What seems to have really intensified since “Way I” and on through “Way II” and now into “Way III” is forgetfulness.
I know I am forgetful. Hub knows I am forgetful. And my children and neighbors know it as well. They have too often seen the missing pepper grinder in the fridge, the fresh lettuce blasted in the freezer, and the missing cookbook in the knives-I-no-longer-use drawer. But one small comfort is my long-term memory is reasonably in tact.
In light of that and assuming that this is common among seniors, could this explain why seniors are so secretive about the present? And why they cannot divulge out-takes of present time and place? Maybe there is no present because as quickly as it comes it dissolves into forgetfulness. So quickly that there is no time to take it up, turn it over, and have a good look at it.
But I digress. In my particular circumstance so far, all that occurred in Way I and Way II was so self-deprecatory and depressive. And so I begin to wonder, ‘Is there not an upside to this elderly stage of existence?’
Oh yes, there is. Very much so. But only just today, I came to that realization and I must quickly get it down before it escapes from memory.
Now I already know from blogging and reading others blogs that some kind of aura exists that directs commonality of mood and thought of humankind according to calendar times and seasons. While I was writing this I found a surprising number of other blogs contemplating similar subject matter, although from widely diverse perspectives.
But, unfortunately, contemplation of aging can be somewhat depressing to those of us nearing the climax of life. And then, if you add to that, the dreariness of February, that desperate time when Spring is too far away to look to the future, and Winter too fixed in place to look to the past, the whole conglomerate of it all becomes rather debilitating.
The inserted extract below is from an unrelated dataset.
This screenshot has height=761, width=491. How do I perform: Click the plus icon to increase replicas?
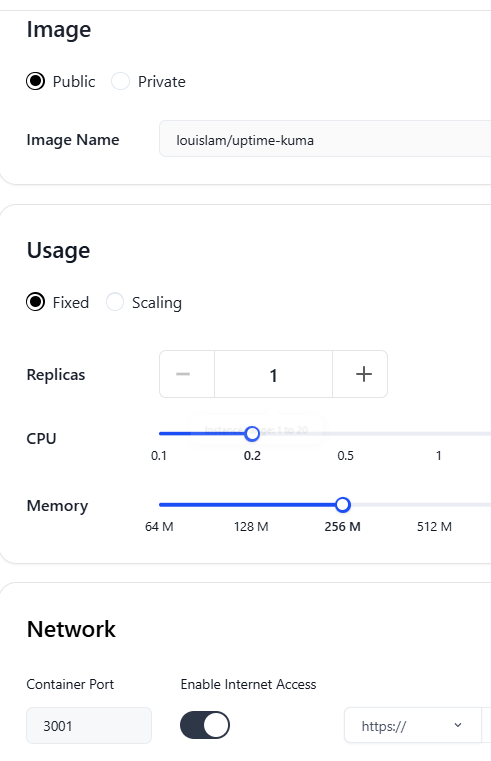coord(363,374)
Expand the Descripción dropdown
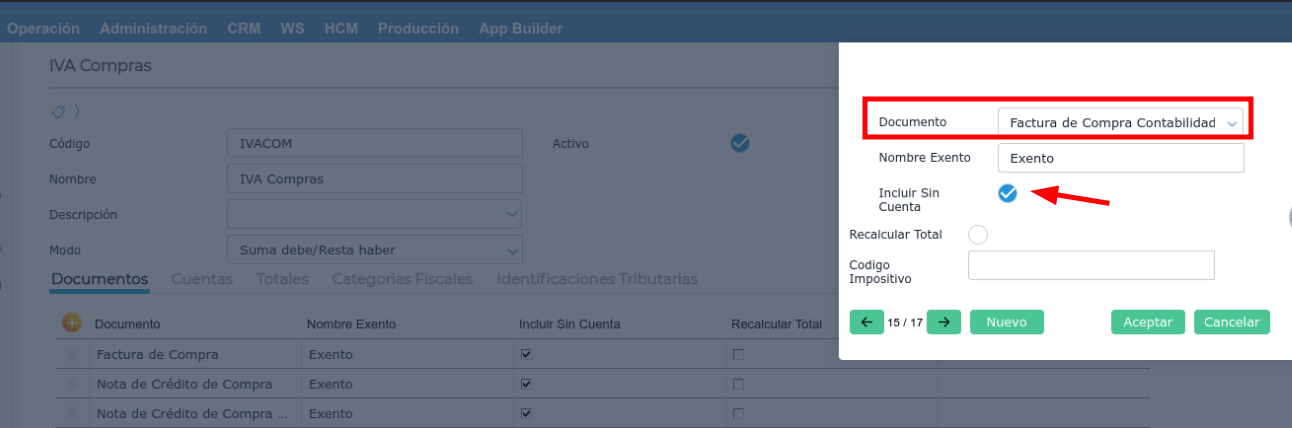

But be of Good Cheer because between the Dumbo ears, behind the bulbous nose, and above the skin-wizened neck, there is a bit of a G-Spot, locked between long-term memory and short-term forgetfulness. To explain further, this is the spot that magnifies, amidst all the awful changes in appearance, something to be truly grateful for among the ‘Curses of the Fullness of Age’. A tiny spot stimulated to a frenzy at this time of year by, what I choose to call, Valentine-like-loves.